The impact was clear: the corporate army closed doors in South Africa, though it continued to operate elsewhere under different names. Buckingham continued to work in the oil industry, including in Africa. But others considered retiring. One of the South African founders of Executive Outcomes became a horsewhisperer, running a ranch in South Africa where he now offers tourists luxurious riding holidays. A few turned to writing up their adventures or preparing film scripts. Others fished for low-key intelligence work advising African governments.

The black footsoldiers, the former Angolans of 32 Battalion, sought jobs where they could. Many took menial employment as security guards at supermarkets or in office buildings in South Africa. Others returned to a wretched military base, Pomfret, in the desert of north-west South Africa. It is a miserable spot: an abandoned asbestos-mining town at the end of a dry and rutted road, between a distant village called Terra Firma and an even more remote one called Eureka. Birds of prey sit on broken telephone poles, mongoose and duiker scurry over the roads. Many houses have smashed windows; their sandy gardens are strewn with rubbish.

Mann all but retired. He looked for smaller diversions. He and Buckingham – plus a third British businessman and friend, David Tremain – competed in a marathon car race from China to Europe, the Peking-to-Paris Rally. But after weeks of hard
driving, Mann and Buckingham grew sick of each other and went their separate ways. Mann had a young wife, Amanda, who enjoyed luxury. Mann already had three children from previous marriages and Amanda produced three more. There were many opportunities for safe, sensible and unglamorous investments: he considered putting money into light industrial units being built beside the harbour at Southampton, near his stately pile. He could have made a decent return, but ‘I've never seen anyone look so bored', recalls a friend. He was sick of his quiet life in southern England. So, in search of something new, Mann and his wife moved to a large rented house in a fashionable corner of Cape Town, South Africa.
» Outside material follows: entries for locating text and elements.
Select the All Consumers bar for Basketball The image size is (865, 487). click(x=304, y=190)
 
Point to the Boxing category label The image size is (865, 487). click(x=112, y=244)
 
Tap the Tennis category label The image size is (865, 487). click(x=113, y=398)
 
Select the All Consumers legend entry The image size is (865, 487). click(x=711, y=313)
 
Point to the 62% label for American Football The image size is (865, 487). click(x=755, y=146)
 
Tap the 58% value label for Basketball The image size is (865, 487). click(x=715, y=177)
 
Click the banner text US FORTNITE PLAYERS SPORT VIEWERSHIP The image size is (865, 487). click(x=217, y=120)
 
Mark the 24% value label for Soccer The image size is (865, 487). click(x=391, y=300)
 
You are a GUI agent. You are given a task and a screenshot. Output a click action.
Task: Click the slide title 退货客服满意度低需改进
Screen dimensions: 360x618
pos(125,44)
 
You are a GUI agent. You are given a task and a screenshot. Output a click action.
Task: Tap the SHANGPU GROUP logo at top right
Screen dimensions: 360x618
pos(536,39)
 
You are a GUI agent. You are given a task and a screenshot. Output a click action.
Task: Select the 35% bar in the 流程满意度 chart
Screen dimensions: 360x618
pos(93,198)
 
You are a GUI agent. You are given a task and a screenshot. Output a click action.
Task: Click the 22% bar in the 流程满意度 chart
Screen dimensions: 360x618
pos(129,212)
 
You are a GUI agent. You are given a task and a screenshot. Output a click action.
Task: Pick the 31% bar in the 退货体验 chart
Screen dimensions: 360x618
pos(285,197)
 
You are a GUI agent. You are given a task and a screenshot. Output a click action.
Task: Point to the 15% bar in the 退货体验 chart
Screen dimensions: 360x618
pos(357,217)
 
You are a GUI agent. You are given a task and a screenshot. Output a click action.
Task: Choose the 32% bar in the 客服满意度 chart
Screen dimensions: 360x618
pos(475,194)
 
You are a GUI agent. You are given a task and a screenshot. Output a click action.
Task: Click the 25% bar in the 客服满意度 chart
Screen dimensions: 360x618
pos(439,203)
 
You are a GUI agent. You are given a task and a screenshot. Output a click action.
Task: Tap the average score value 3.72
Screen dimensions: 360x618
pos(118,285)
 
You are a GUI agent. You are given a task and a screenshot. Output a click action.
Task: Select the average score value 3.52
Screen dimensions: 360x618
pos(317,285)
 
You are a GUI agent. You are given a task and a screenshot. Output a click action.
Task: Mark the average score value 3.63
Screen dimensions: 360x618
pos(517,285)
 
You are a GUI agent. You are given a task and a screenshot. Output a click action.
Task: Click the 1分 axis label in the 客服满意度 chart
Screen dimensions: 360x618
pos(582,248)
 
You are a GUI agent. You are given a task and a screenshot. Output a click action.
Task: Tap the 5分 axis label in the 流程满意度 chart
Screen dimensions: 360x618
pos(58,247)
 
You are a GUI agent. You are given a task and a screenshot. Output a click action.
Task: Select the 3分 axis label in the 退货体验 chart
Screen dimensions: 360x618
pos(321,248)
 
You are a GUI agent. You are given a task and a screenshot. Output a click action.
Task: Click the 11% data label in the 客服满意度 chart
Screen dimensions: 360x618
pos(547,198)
Mann's father died in 2001 and the son was ageing, too, nearing fifty. He had a hip replaced. He dabbled with various investments, including gold mines in South America. A friend recalls that ‘Simon was always involved in several projects at once. There was a big one, Placer Gold, a mine in Guyana. Simon was very involved in that one.' He took whatever chances arose. In 2001 he agreed to play a role in a British film drama, a gritty reconstruction of Bloody Sunday, the day (30 January 1972) when British troops shot unarmed Catholic protesters in northern Ireland. Mann thought the shootings a ‘cock-up', and played the part in the film of Colonel Derek Wilford, the British commander. He said he hoped to help the Northern Ireland peace process and spoke to the press under a slightly altered name, as Frank Mann. The film's director, Paul Greengrass, called him thoughtful, courageous and ‘a humane man, but an adventurer. He is very English, a romantic, tremendously good company,' he suggested. It was a typical assessment.

Mann felt as drawn to the daredevil lives of Hoare and Denard as to the new breed of corporate warrior. He could
not settle to light industrial units or a sleepy retirement. The romantic side of his character wanted excitement, the thrill of adventure, the old fashioned hunt for treasure and fame. By 2003 he was hungry, looking for an opportunity where he could find action, and money, once more. He was looking for the Big Chance. That would come in a small country in west Africa with a longstanding reputation for violence and a more recent reputation for wealth.